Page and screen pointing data
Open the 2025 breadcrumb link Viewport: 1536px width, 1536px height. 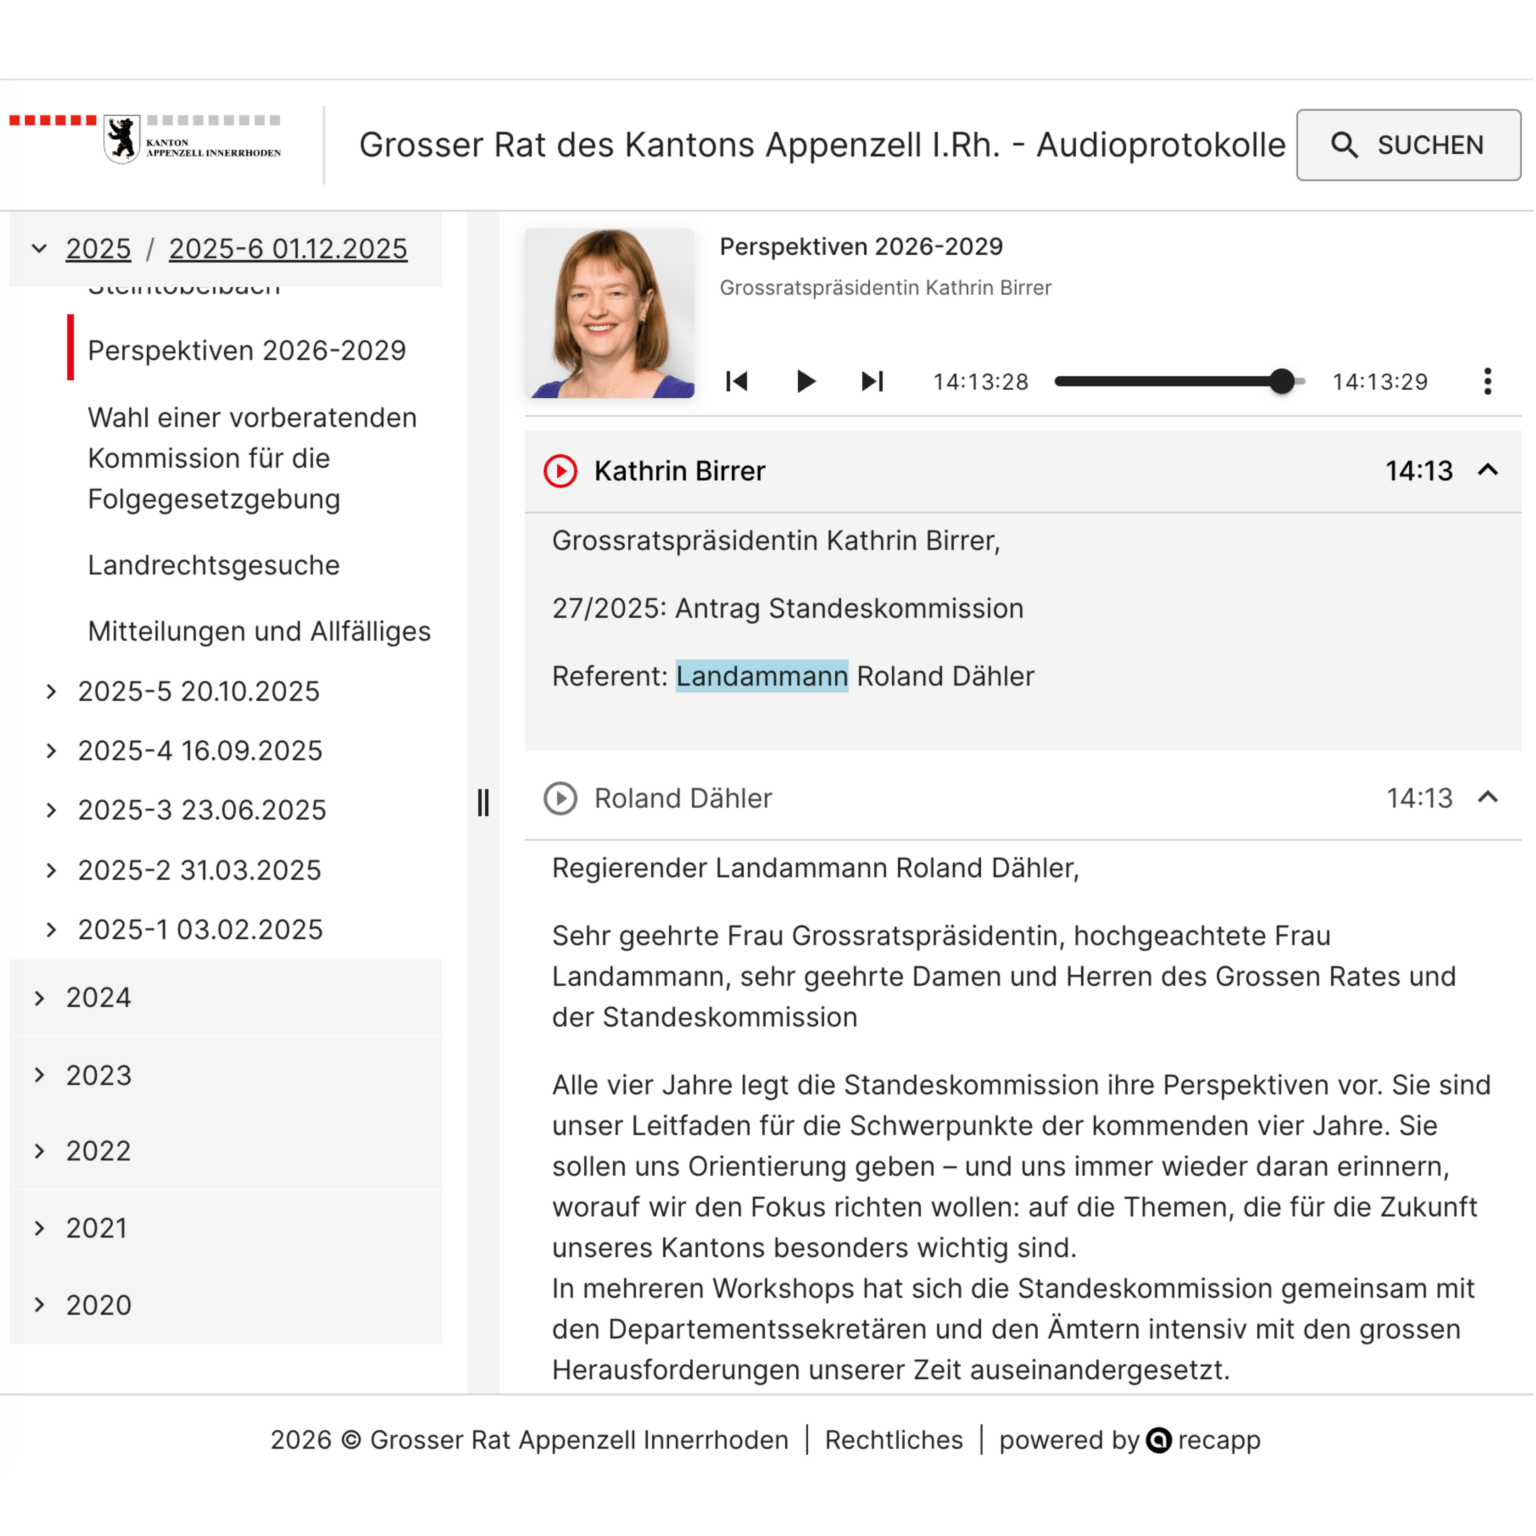point(98,248)
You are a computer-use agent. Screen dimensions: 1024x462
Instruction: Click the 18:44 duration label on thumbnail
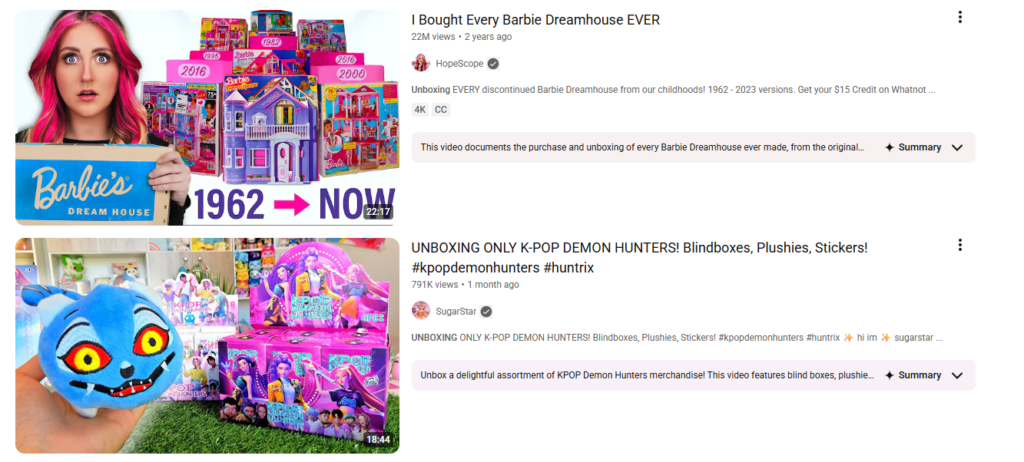[x=378, y=440]
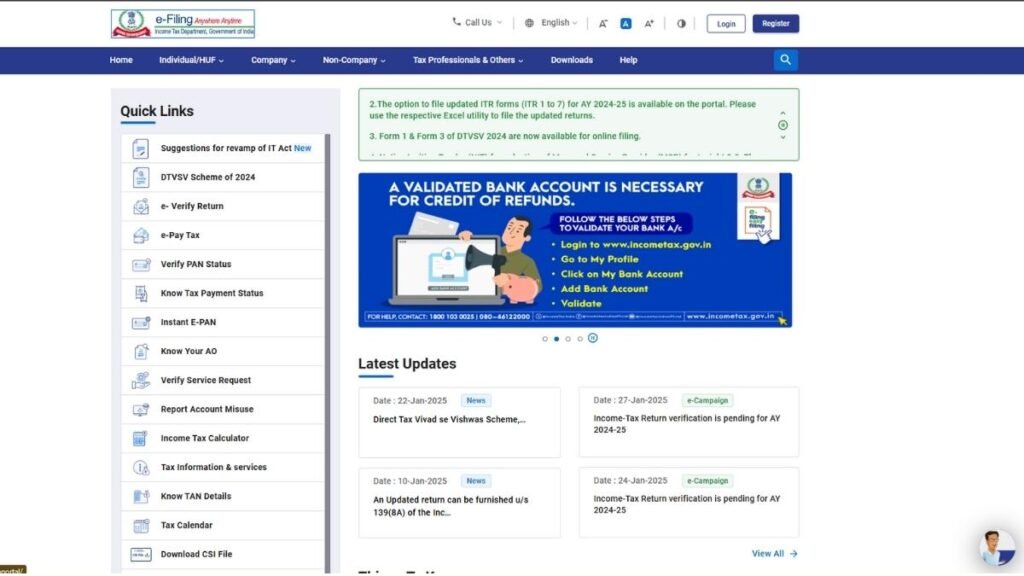Viewport: 1024px width, 576px height.
Task: Click the Income Tax Calculator icon
Action: [x=140, y=439]
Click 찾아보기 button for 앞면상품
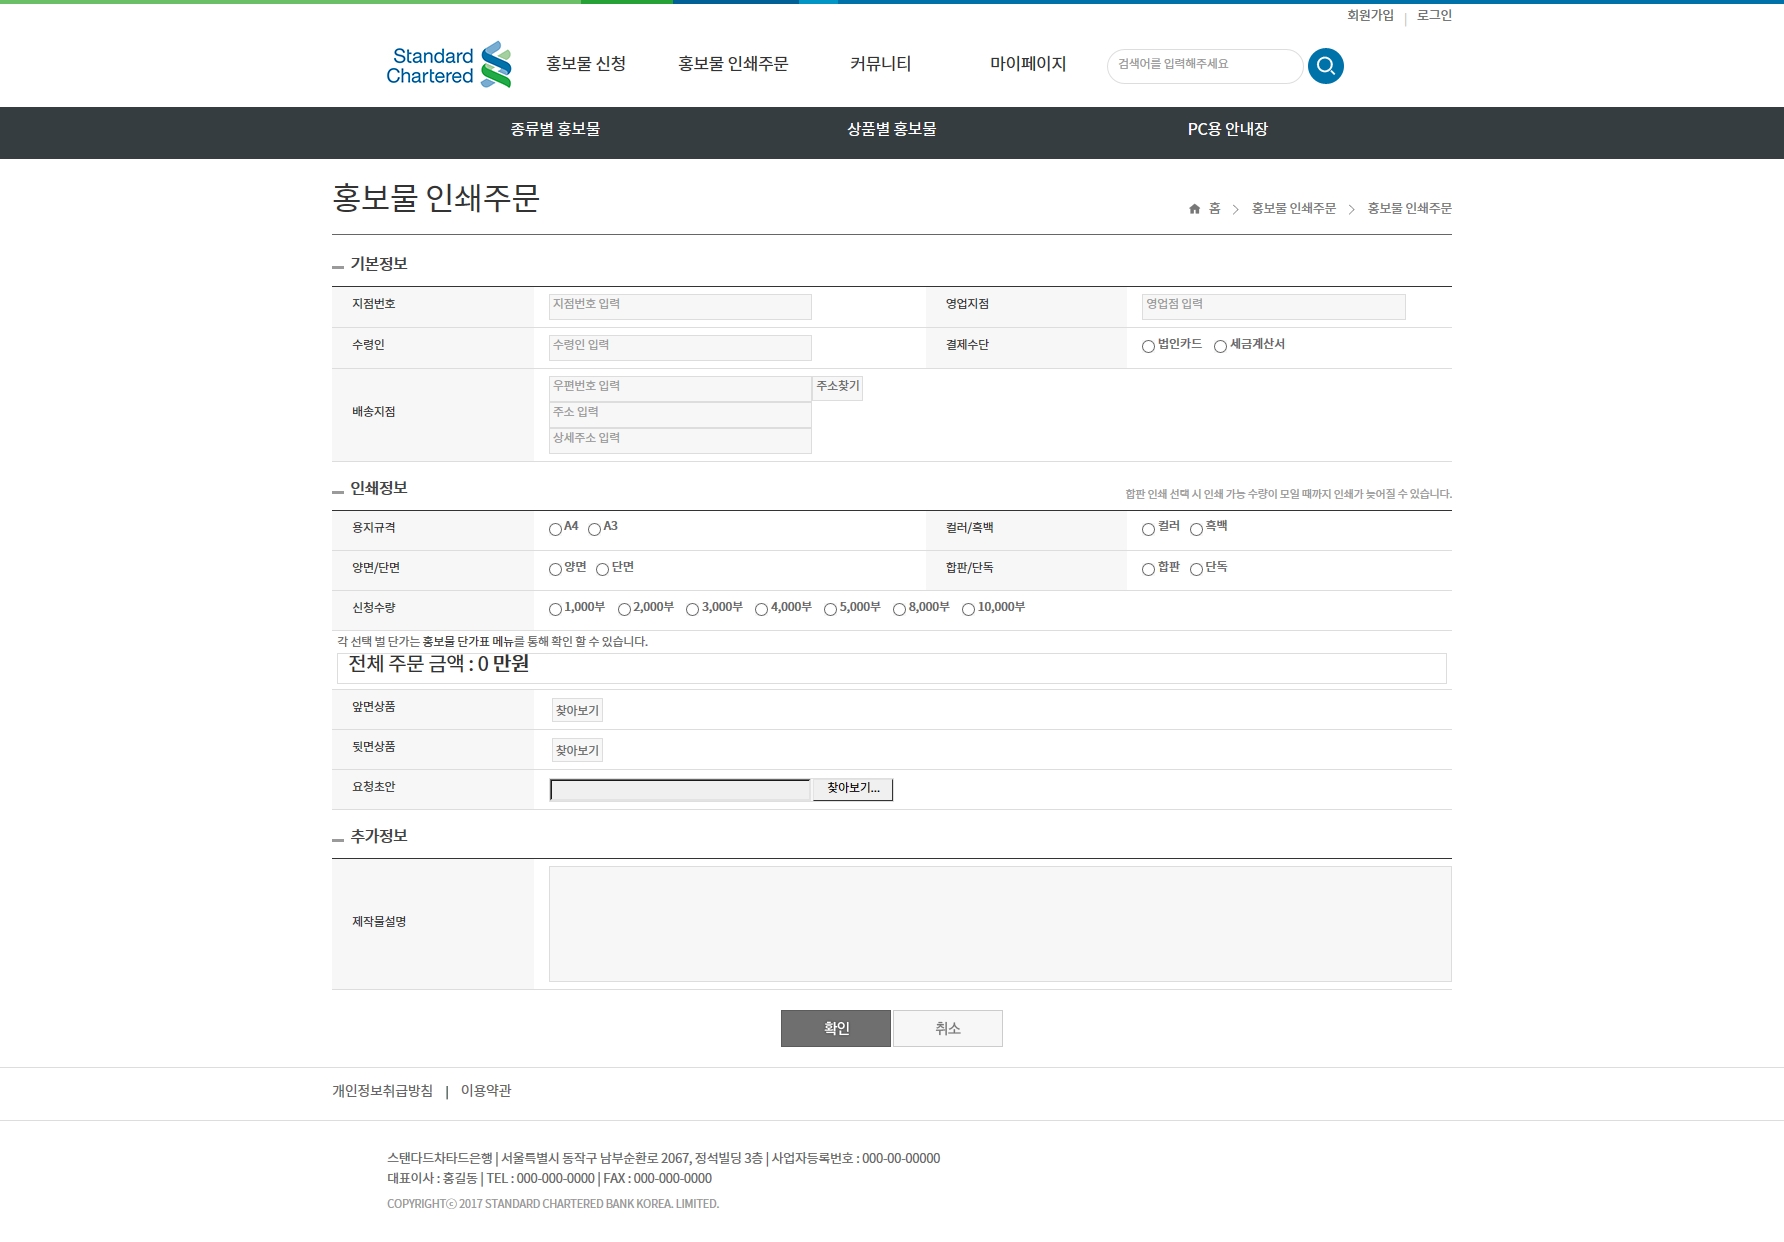Image resolution: width=1784 pixels, height=1242 pixels. [577, 710]
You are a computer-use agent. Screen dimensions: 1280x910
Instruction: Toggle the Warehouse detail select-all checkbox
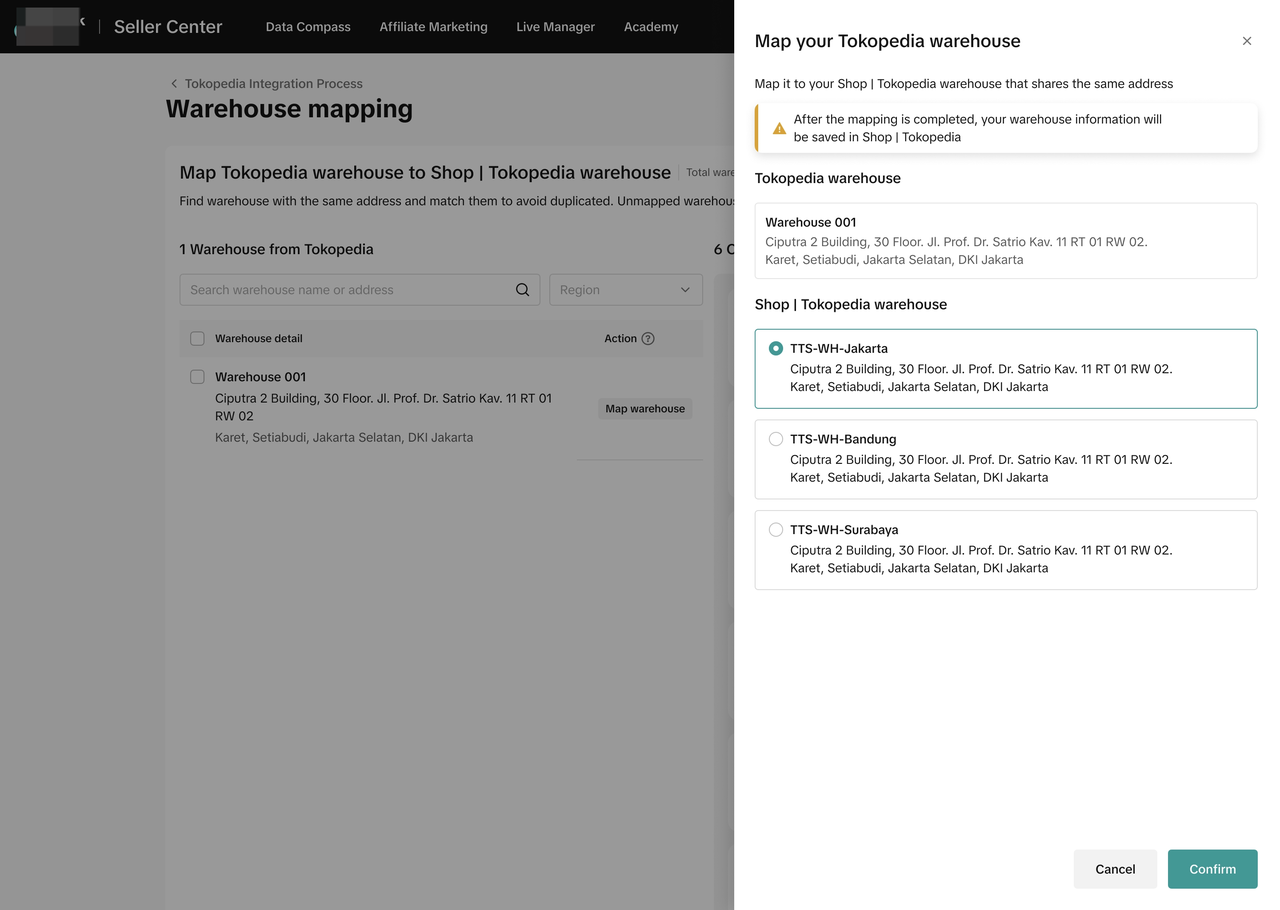click(x=197, y=339)
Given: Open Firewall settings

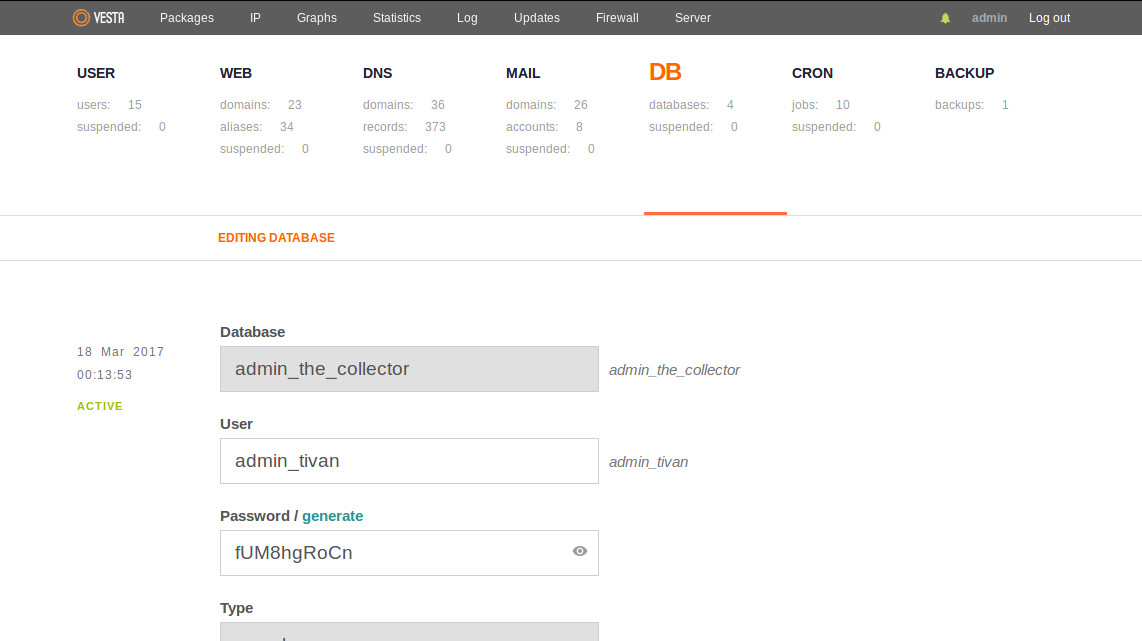Looking at the screenshot, I should [617, 18].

## Your instructions
Arrange the lines between the one holding "You are a computer-use agent. Screen dimensions: 1024x462" and the one holding "click(x=197, y=339)", inclusive, as a JSON list of strings with one string per line and blank lines omitted. Leave the pictures out of the answer.

## Solution
[
  "You are a computer-use agent. Screen dimensions: 1024x462",
  "Instruction: Click the 18:44 duration label on thumbnail",
  "[x=378, y=440]",
  "Viewport: 1024px width, 576px height.",
  "Task: Click the Income Tax Calculator icon",
  "Action: [x=140, y=439]",
  "Click 찾아보기 button for 앞면상품",
  "Image resolution: width=1784 pixels, height=1242 pixels. [577, 710]",
  "You are a computer-use agent. Screen dimensions: 1280x910",
  "Instruction: Toggle the Warehouse detail select-all checkbox",
  "click(x=197, y=339)"
]